Just like Forrest’s leg braces, our past can hinder our walk, can hinder our race if we let it. It keeps popping up and pointing a finger at us. Perhaps your past haunts you and doesn’t give you rest. You did things you shouldn’t have, whether as a believer – knowing you shouldn’t be doing those things, or before you got saved and now you look back with shame and disgust at those things in which you once took pleasure and delight. Perhaps you know that God forgave you, but somehow your sense of guilt won’t allow you to forgive yourself. That is a wrong understanding of God’s grace. God’s morality is higher than ours. If He forgave you for murdering His only Son, would He not forgive you for what you have done in your life? 
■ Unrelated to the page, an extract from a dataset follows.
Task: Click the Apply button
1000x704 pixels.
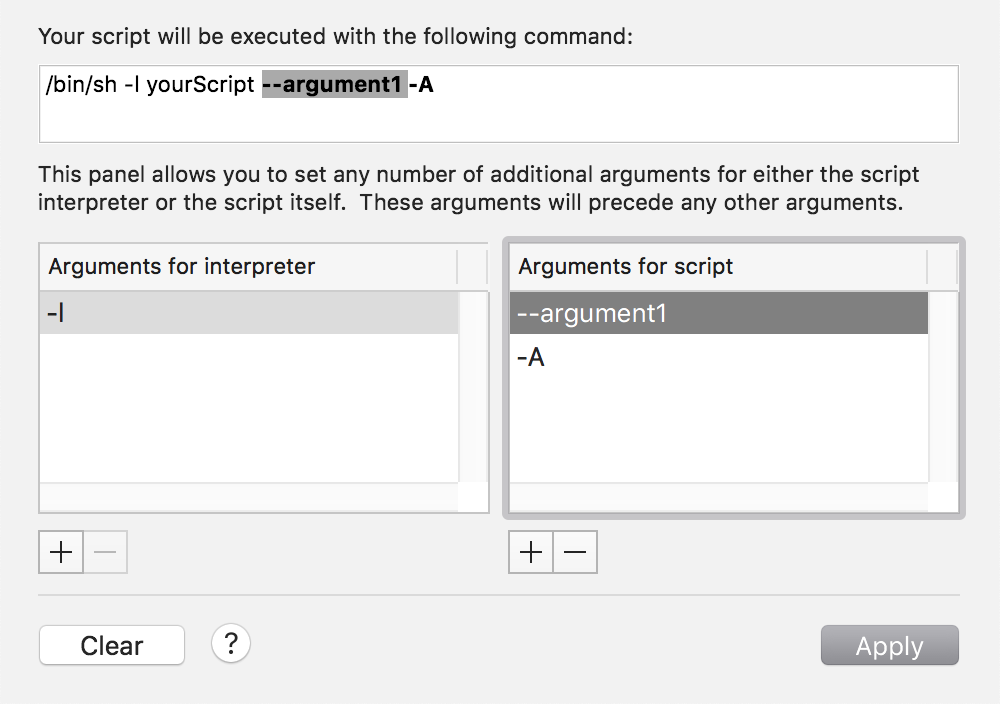Action: 889,646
You might say to me “well, you never lived in the world. You grew up in a believing family, never tasted those things. If you only knew what I’ve done, you would be looking back with shame and disgust as well”. To that I would answer that truly, I never lived “in” the world in the sense of experiencing everything the world has to “offer” concerning the lust of the flesh, lust of the eyes and the boastful pride of life (1 John 2:16). By God’s grace, I grew up in a believing home that taught me the ways of the Lord from a young age. But, despite that, I had my struggles. I have feelings, emotions and thoughts like you, which are not always pure or pleasing to the Lord. But, I make every effort to submit them to God in repentance, knowing He is just to forgive and cleanses me from all unrighteousness (1 John 1:9).

If you feel you still have “braces” on your legs that prevent you from running His race as you should, God can free you from them. He can free you from the guilt and shame, from memories and pain of the past. God promised in His word that there is no condemnation for those who are in the Lord Yeshua (Romans 8:1). You are a new creation and God wants you to run the race looking forward, to Him, not back to where He took you from. 

Where do you see yourself in a few years? What do you see yourself doing? In the words of the message I heard, “where are you running to?” And as Forrest Gump said, “from that day on, if I was going somewhere, I was running!” It would be nice to join him, but even more so to join with the multitudes who are pressing on, despite the impediments and weights that slow us down.